We then continued to Tranh dân gian Làng Sình, for some traditional painting, which was actually less impressive than it sounded. It turned out to be block printing, but we were able to have a go which was quite fun.

It was then on to our final destination, the Thanh Lam lagoon, which forms part of the largest lagoon system in South East Asia. It was a spectacular sight, and I really enjoyed the boat trip we took around the lagoon.


After sailing around the lagoon, we continued to a floating restaurant that can only be reached by boat, Đầm chuồn – Hương Quán. We shared a few different dishes including clams with ginger and lemongrass, steamed fish, stir fried morning glory, and rice. I was surprised to find the steamed fish still had all its internal organs inside. The food was all pretty good though, and it was a very enjoyable meal with the views over the lagoon.




By the time we finished eating, the sunset was well underway, and it was a beautiful boat ride back to shore.

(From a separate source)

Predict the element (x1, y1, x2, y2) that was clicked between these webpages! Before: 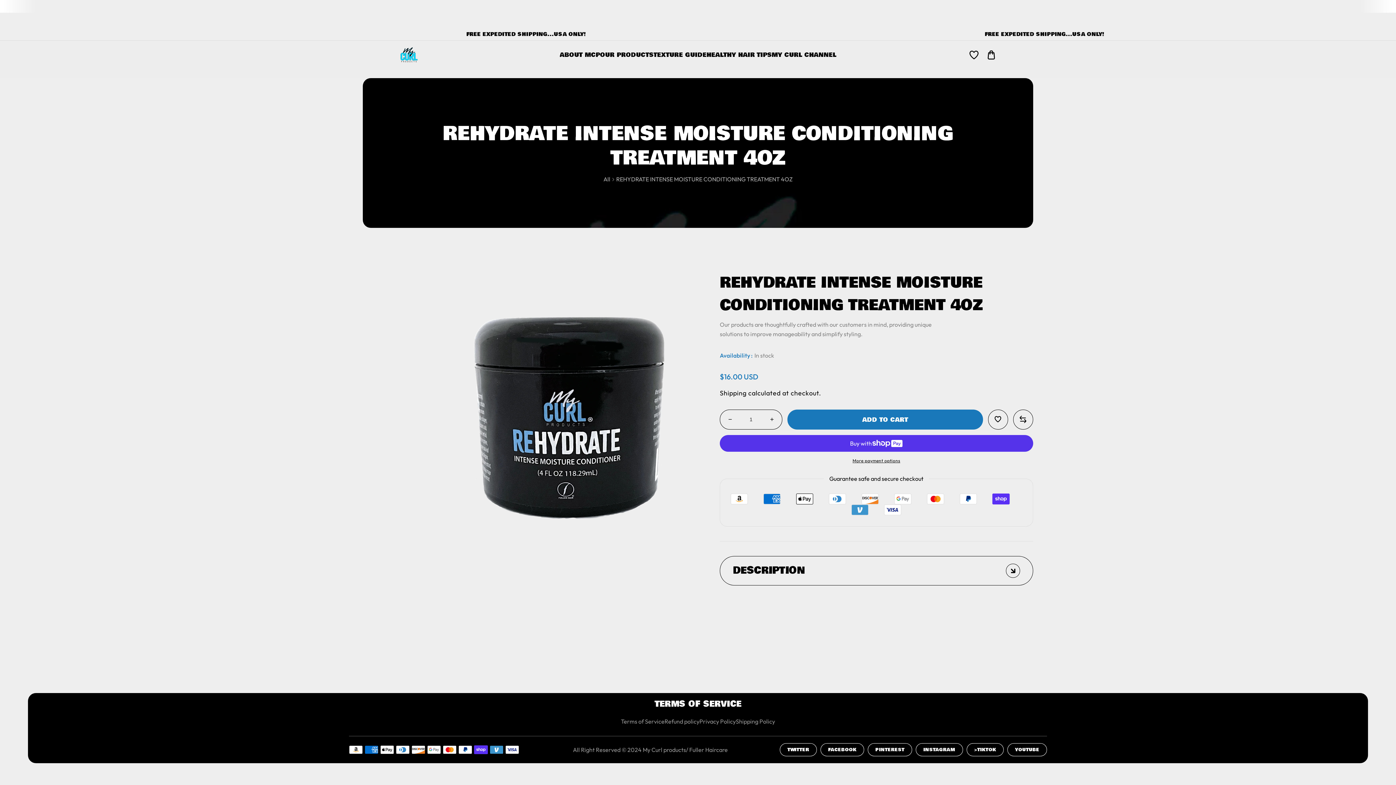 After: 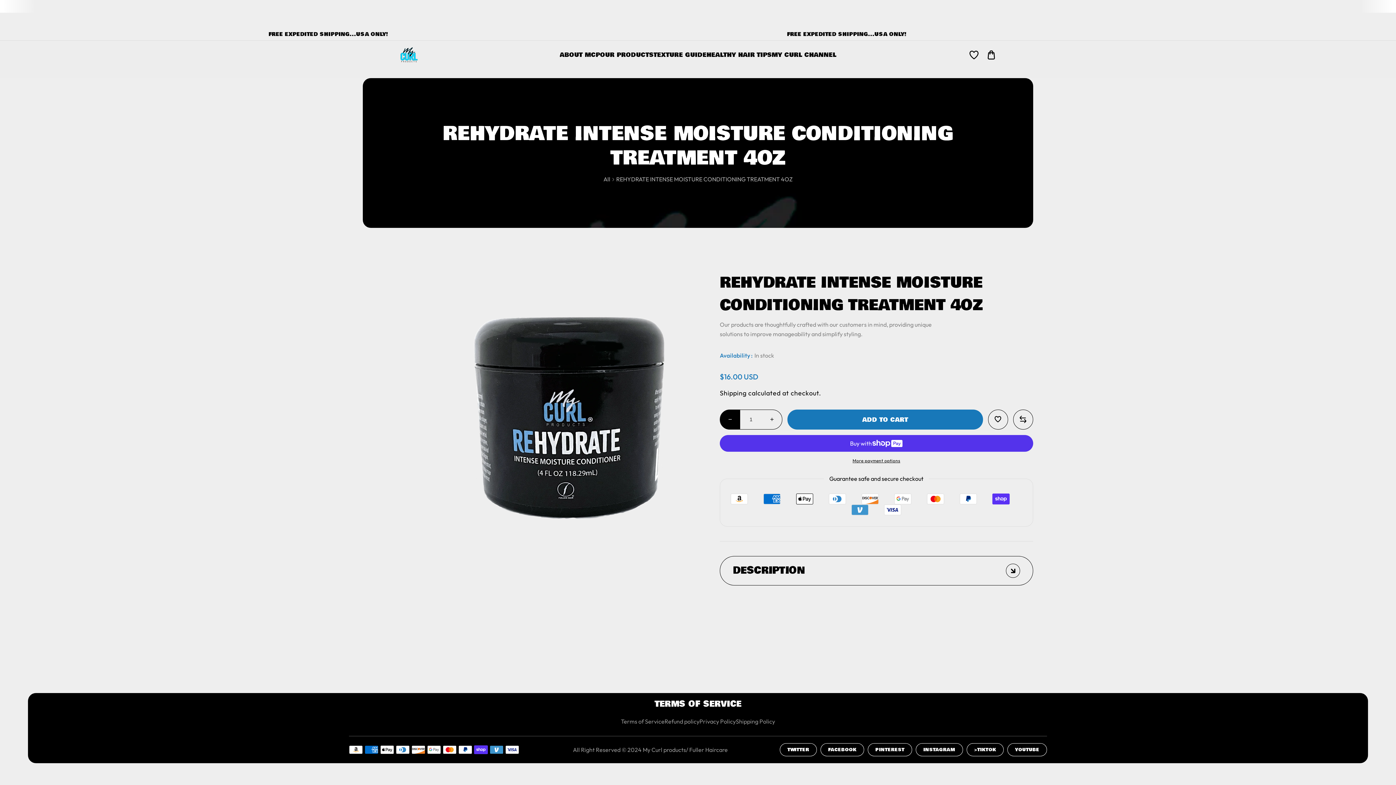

We rode the scooters back into town, then said goodbye to Vy and the students. Pete and I then went out exploring the local area. It was very lively for a Sunday night, and a lot of the streets had been closed to traffic. We even came across a street performer, although he was decidedly western looking – we half suspected he was a tourist trying to earn beer money!
We were very tempted to get another snack, as all the restaurants were packed so we assumed the food must be great. We managed to resist though, and after a short walk headed back to our hotel for the night.